A: This can happen, particularly in older patients or those with very few embryos. If all tested embryos are aneuploid, the options are: repeat the IVF cycle hoping for a euploid embryo; consider transferring a mosaic embryo with appropriate counselling; consider donor eggs; or review the situation with a specialist. There is no automatic answer — the right path depends on your specific circumstances and values.

Q: Can PGT-A find all genetic conditions?

A: No. PGT-A screens for chromosomal number abnormalities only — it does not test for single-gene conditions. A euploid embryo can still carry a genetic disease mutation. If there is a specific genetic condition in the family, PGT-M (not PGT-A) is the relevant test.

Q: Do I need PGT if I am under 35?

A: PGT-A is less impactful in patients under 35 with good prognosis, because aneuploidy rates are lower and per-cycle success rates without testing are already reasonable.
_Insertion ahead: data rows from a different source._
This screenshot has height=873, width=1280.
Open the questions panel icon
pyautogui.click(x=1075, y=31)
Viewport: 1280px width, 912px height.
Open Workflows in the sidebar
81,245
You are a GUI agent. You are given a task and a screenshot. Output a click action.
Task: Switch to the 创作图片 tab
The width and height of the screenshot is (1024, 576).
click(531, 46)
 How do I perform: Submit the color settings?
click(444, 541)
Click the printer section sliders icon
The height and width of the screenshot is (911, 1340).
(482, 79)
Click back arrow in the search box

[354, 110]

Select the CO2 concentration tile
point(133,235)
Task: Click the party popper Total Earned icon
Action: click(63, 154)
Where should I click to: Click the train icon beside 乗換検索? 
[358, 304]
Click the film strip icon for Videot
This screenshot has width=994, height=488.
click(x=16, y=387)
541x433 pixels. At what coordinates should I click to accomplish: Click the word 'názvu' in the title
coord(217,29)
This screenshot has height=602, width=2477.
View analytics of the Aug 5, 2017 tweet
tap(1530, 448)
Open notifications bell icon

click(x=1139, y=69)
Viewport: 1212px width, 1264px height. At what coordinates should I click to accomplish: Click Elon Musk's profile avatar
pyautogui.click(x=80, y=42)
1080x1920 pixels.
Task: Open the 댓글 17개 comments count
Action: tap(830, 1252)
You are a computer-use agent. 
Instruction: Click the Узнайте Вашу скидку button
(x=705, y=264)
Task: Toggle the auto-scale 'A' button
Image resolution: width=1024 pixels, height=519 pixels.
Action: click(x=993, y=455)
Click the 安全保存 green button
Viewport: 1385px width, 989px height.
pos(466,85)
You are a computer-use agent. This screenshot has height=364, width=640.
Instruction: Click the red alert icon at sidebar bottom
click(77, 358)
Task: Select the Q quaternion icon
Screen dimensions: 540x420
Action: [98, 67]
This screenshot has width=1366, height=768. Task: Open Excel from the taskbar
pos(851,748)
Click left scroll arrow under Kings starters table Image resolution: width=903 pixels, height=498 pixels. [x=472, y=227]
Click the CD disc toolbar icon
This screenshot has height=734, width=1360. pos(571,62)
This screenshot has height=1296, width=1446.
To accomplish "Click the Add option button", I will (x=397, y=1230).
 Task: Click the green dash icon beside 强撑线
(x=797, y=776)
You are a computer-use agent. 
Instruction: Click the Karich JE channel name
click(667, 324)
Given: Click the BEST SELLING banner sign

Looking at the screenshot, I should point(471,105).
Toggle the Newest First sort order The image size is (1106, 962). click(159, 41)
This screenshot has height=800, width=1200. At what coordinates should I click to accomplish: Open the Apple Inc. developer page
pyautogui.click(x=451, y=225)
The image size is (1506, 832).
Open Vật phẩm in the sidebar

Most specialists do not recommend PGT-A routinely for patients under 35 with no history of implantation failure or miscarriage. It is more useful where there is specific clinical indication.

Q: How do I know if I need PGT-M?

A: PGT-M is relevant if you or your partner carry a known mutation in a serious inherited condition, or have a family history suggestive of one. A referral to a clinical genetics service for counselling and testing is the starting point. The genetics team will advise whether PGT-M is appropriate and can coordinate with a fertility clinic that offers the service.


This article is for information only and does not constitute medical or genetic advice. HFEA licensing and NHS funding criteria change; verify current information with your clinic and clinical genetics team.